La conséquence est simple. Si l’inflation est plus élevée que le taux du livret, vous perdez du pouvoir d’achat. Sécurité et rendement sont deux objectifs différents. Il faut choisir l’équilibre qui vous convient.
Comment calculer le montant à laisser
Commencez par additionner vos dépenses fixes mensuelles. Incluez le loyer ou les mensualités de prêt. Ajoutez l’énergie, l’assurance habitation, la mutuelle, les abonnements indispensables, les courses et les transports.
Appliquez une règle pratique. Conservez entre 3 et 4 mois de ces dépenses sur votre Livret A. Si vos revenus sont réguliers, visez 3 mois. Si vos revenus varient, visez 4 mois. Vous obtenez ainsi une épargne de précaution fiable et disponible.
Où placer l’argent au‑delà du montant idéal
Une fois le matelas en place, répartissez le surplus selon votre horizon et votre tolérance au risque. Voici des options concrètes.
- LDDS : plafond 12 000 €. Fonctionne comme le Livret A. Liquidité immédiate et intérêts défiscalisés. Idéal pour conserver un second compartiment liquide.
- LEP : plafond 7 700 €. Rendement souvent supérieur au Livret A. Accessible selon votre revenu fiscal de référence. Vérifiez votre éligibilité auprès de votre banque.
- Assurance‑vie en fonds euros : adaptée au moyen terme (3 à 8 ans). Rendement souvent meilleur que les livrets. Capital sécurisé juridiquement chez l’assureur.
- Compte à terme : mieux rémunéré si vous pouvez bloquer 12, 24 ou 36 mois. Taux fixé à l’avance. Utile pour de l’argent dont vous n’avez pas besoin immédiatement.
- Épargne investie : actions, trackers ou unités de compte via une assurance‑vie. Convient au long terme. Volatilité plus élevée mais potentiel de rendement supérieur.
Exemple concret de répartition en 2026
Hypothèse : dépenses fixes mensuelles = 2 100 €. Épargne totale disponible = 32 000 €.
Matelas d’urgence (3 mois) : 6 300 €. Si vous préférez 4 mois : 8 400 €. Placez ce montant sur le Livret A pour rester liquide.
Puis, remplissez le LDDS jusqu’à 12 000 € pour conserver une seconde poche défiscalisée.
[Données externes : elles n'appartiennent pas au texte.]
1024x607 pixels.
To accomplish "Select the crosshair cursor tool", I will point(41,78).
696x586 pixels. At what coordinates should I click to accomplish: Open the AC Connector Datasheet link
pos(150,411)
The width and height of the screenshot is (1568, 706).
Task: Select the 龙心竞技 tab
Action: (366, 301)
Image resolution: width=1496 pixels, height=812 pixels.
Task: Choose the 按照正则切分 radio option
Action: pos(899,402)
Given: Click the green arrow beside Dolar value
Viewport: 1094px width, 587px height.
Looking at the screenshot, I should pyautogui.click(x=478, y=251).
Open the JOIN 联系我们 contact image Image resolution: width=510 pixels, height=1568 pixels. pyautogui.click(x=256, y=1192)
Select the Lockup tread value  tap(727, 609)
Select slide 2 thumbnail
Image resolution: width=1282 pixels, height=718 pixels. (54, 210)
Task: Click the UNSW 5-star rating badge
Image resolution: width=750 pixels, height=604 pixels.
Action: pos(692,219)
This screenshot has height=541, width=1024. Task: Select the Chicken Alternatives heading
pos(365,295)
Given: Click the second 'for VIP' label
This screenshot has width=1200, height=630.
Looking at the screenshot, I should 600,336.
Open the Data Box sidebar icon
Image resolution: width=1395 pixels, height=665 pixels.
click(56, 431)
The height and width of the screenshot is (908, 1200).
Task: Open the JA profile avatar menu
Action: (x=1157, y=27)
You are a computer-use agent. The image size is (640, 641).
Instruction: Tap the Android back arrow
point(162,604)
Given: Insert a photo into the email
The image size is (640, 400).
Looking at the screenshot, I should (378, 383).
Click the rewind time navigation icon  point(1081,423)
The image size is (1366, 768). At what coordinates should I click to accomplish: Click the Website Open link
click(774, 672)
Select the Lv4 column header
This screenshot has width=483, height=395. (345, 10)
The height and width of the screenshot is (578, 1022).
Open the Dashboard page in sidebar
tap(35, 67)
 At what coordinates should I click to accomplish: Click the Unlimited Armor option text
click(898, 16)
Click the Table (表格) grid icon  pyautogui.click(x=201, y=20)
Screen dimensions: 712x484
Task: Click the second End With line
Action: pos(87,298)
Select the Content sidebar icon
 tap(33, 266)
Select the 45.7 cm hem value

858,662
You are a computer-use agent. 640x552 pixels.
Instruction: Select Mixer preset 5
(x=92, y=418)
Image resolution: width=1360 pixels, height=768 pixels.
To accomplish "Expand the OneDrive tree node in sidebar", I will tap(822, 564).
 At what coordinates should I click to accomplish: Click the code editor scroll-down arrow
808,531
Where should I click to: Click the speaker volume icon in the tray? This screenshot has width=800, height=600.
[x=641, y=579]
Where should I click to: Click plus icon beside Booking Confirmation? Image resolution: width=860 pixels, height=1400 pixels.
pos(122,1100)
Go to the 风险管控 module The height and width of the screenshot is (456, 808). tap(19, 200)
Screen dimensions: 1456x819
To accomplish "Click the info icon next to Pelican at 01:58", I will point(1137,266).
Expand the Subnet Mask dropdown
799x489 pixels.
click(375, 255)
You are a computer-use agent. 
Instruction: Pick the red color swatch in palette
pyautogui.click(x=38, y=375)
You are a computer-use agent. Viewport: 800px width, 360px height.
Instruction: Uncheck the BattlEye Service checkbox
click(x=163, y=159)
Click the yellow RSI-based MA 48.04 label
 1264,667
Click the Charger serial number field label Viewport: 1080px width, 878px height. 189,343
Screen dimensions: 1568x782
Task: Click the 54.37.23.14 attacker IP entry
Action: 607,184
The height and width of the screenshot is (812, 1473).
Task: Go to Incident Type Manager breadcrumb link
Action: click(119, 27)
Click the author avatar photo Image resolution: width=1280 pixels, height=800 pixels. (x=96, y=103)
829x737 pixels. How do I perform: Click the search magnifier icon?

Si vous êtes éligible, complétez le LEP jusqu’à 7 700 €.
Après ces placements, il reste environ 11 600 € à 13 700 € selon le matelas choisi. Orientez une partie vers une assurance‑vie en fonds euros ou un compte à terme selon votre horizon. Considérez aussi une fraction en unités de compte si vous acceptez du risque pour espérer mieux rendement.
Questions fréquentes
Peut‑on cumuler Livret A et LDDS ? Oui. Ensemble, ils offrent jusqu’à 34 950 € d’épargne liquide et défiscalisée.
Les intérêts peuvent‑ils faire dépasser le plafond ? Oui. Les intérêts s’ajoutent au solde. Tant que le solde dépasse le plafond, vous ne pouvez plus effectuer de nouveaux versements.
Faut‑il fermer le Livret A si le taux baisse ? Non. Conservez‑le comme socle de l’épargne de précaution. Ajustez le montant que vous y laissez plutôt que de le clôturer.
Comment savoir si vous avez droit au LEP ? L’éligibilité dépend du revenu fiscal de référence. Consultez votre avis d’imposition ou contactez votre banque.
Conclusion : calibrer, diversifier et agir
En 2026, ne remplissez pas mécaniquement le Livret A. Définissez un matelas de 3 à 4 mois de dépenses. Ensuite, distribuez le reste selon votre horizon et votre tolérance au risque.
Un petit ajustement aujourd’hui préserve votre pouvoir d’achat demain. Calculez vos dépenses, fixez votre objectif de liquidité et répartissez le surplus. Agissez maintenant pour que votre épargne travaille mieux pour vous.